── DATA LISTING
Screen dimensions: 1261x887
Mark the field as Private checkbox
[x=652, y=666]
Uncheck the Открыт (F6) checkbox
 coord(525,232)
────
» **WORK REQUIRED**:
Reproduce each record shown above without altering a single word.

» **RESULT FOR THIS TASK**:
Screen dimensions: 1261x887
Mark the field as Private checkbox
[x=652, y=666]
Uncheck the Открыт (F6) checkbox
 coord(525,232)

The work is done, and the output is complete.